At 50% LHV CCGT efficiency, the 37 TWh reduction in gas-fired generation represents approximately 7.1 bcm of natural gas displaced from the UK power sector. With underlying electricity demand broadly flat across the period, the reduction reflects supply-side substitution rather than demand contraction. The CCGT fleet has also shifted away from baseload operation toward deeper intraday cycling. Capacity factors across the UK’s 30 GW CCGT fleet fell from 44% to 29%. Half-hourly minimum gas burn declined from 2.5 GW in 2019 to 1.2 GW in 2025, with the first sub-1 GW half-hours appearing in 2024. Half-hours with less than 3 GW of gas generation increased from 46 in 2019 to 2,349 in 2025, equivalent to 13% of settlement periods.
January to April 2026: The trend has accelerated
Gas generation in January to April 2026 fell to 26.2 TWh, down 20% year on year and only 0.5 TWh above the January-to-April low recorded in 2024. Wind generation increased 34% to 36 TWh, with instantaneous output reaching a record 23.88 GW on 25 March 2026. Solar output peaked at 16.3 GW on 23 April. Whilst it may appear that the market is swinging in wind and solar’s favour, there was a clear increase in negative priced periods – meaning zero payouts from the Contracts for Differences (CfDs) that support many wind and solar projects. Negative day-ahead prices occurred in 16.9% of midday half-hours during April, up from 11.3% in summer 2025 and 7.7% in summer 2024.
02. Two operating regimes across the GB interconnector fleet
Aggregate net-flow figures obscure two distinct operating regimes across the GB interconnector fleet that only become visible at half-hourly resolution. Three cables operate as quasi-baseload importers, with two primarily carrying French nuclear-linked flows and the third reflecting Norwegian hydro dispatch under current market conditions. Three others cycle several gigawatts within the day, importing during continental solar hours and exporting overnight. Two additional cables operate as a relatively steady westward flow into Ireland. The resulting flow patterns correspond closely to the underlying supply structures of neighbouring power markets.
French interconnectors: structurally importing
IFA2 (1 GW) and ElecLink (1 GW) flowed into GB in 86% of summer 2025 half-hours, with annual churn ratios of 0.05 and 0.02 respectively. The churn ratio measures how often a cable reverses direction, with values near zero indicating near-unidirectional flow. Together the two cables delivered 11.6 TWh of net imports into GB in 2025. IFA1, the original 2 GW France interconnector, returned to full capacity in 2024. Although absent from the half-hourly dataset used here, residual import volumes suggest it also carried substantial inflows.

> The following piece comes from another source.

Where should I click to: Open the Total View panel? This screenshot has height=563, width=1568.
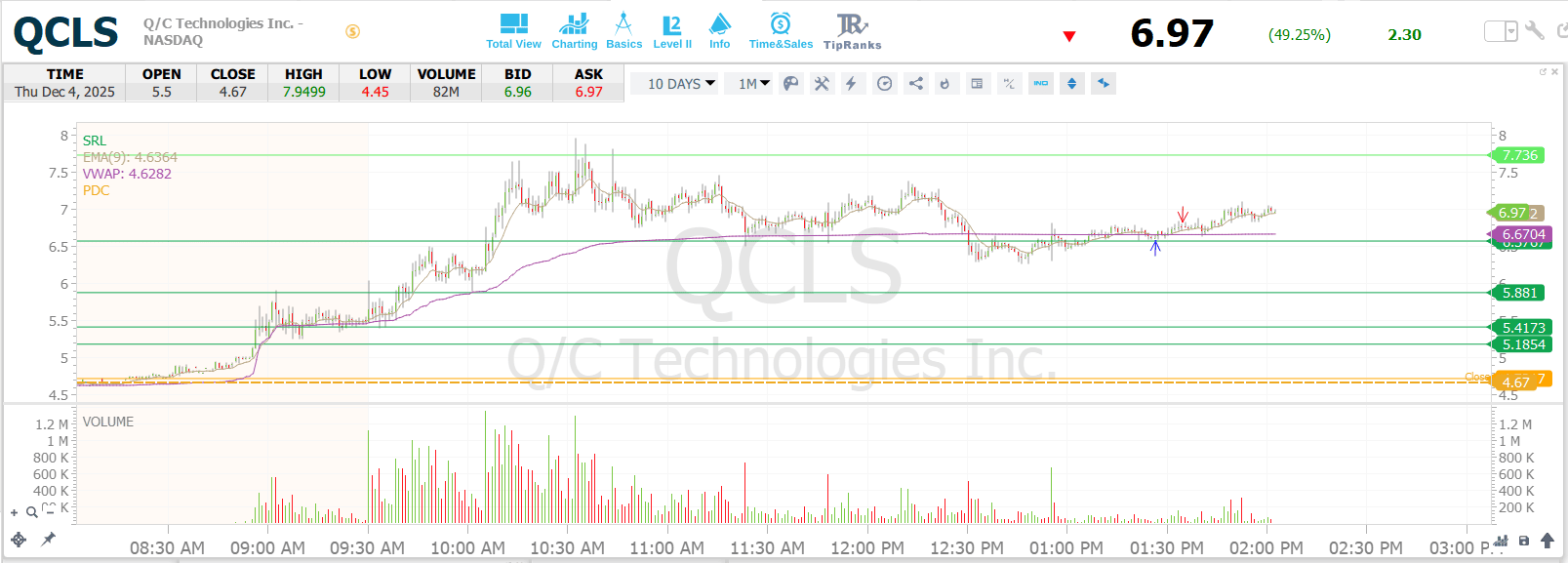point(513,31)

The flow profile reflects a structural change in French reactor dispatch. Hourly ENTSO-E data show EDF flexing its nuclear fleet by roughly 4.4 GW between midday and evening during summer 2025, compared with limited intraday modulation in 2019. The remaining midday surplus is exported into neighbouring markets, with some volume reaching GB directly through the French interconnectors and the remainder lowering continental prices coupled into the GB market. France remained a net exporter in 98.5% of hours during 2025, with total net exports of 92.3 TWh. The export profile is increasingly concentrated outside the continental midday solar peak.
Norway Link: hydro dispatch under current price conditions
NSL (1.4 GW) connects GB to the Norwegian hydro system. The cable flowed into GB in 86% of summer 2025 half-hours, with a churn ratio of 0.05 and annual net imports of 9 TWh. On annual metrics the cable resembles the French interconnectors, but the underlying dispatch logic differs. Norwegian hydro output is optimised against reservoir constraints and cross-border price spreads. Under current market conditions, GB prices continue to support southbound flows during most hours of the day. NSL already exhibits a modest intraday profile, with average flow rising from 783 MW at 14:00 to 1,184 MW around 20:00. The shape reflects the underlying optimisation incentives within the Norwegian hydro system.

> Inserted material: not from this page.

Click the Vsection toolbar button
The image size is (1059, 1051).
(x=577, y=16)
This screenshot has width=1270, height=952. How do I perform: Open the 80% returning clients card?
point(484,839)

Early 2026 data suggest this pattern is beginning to change. Between January and April 2026, NSL registered five aggregate export hours, with the deepest occurring at 04:00 and averaging −156 MW. This is the first quarter on record in which the Norway interconnector has shown aggregate export hours. The underlying mechanism mirrors developments already visible elsewhere in continental Europe. As midday price floors weaken further across Iberia and Benelux, the opportunity cost of holding reservoir water through GB solar hours increases, gradually changing dispatch incentives. If this pattern strengthens, NSL is likely to join the broader intraday cycling behaviour already visible on the continental-facing cables. In that scenario, the effective GB midday absorption ceiling would rise from roughly 3.4 GW across BritNed, Nemo and Viking to approximately 4.8 GW including NSL.
The cycling group: continental solar overflow
BritNed (1 GW), Nemo (1 GW) and Viking (1.4 GW) exhibit a markedly different intraday flow profile. During summer 2025, their combined hourly mean flow ranged from −1,469 MW at 05:00 to +2,135 MW at 10:00, representing an intraday swing of roughly 3.6 GW. Each cable flowed into GB during 79% to 92% of noon half-hours and exported from GB during 64% to 87% of pre-dawn half-hours. BritNed alone recorded 2.9 TWh of gross imports and 2.5 TWh of gross exports during 2025. The flow pattern is driven by continental supply conditions, with German solar generation sitting upstream of all three interconnectors.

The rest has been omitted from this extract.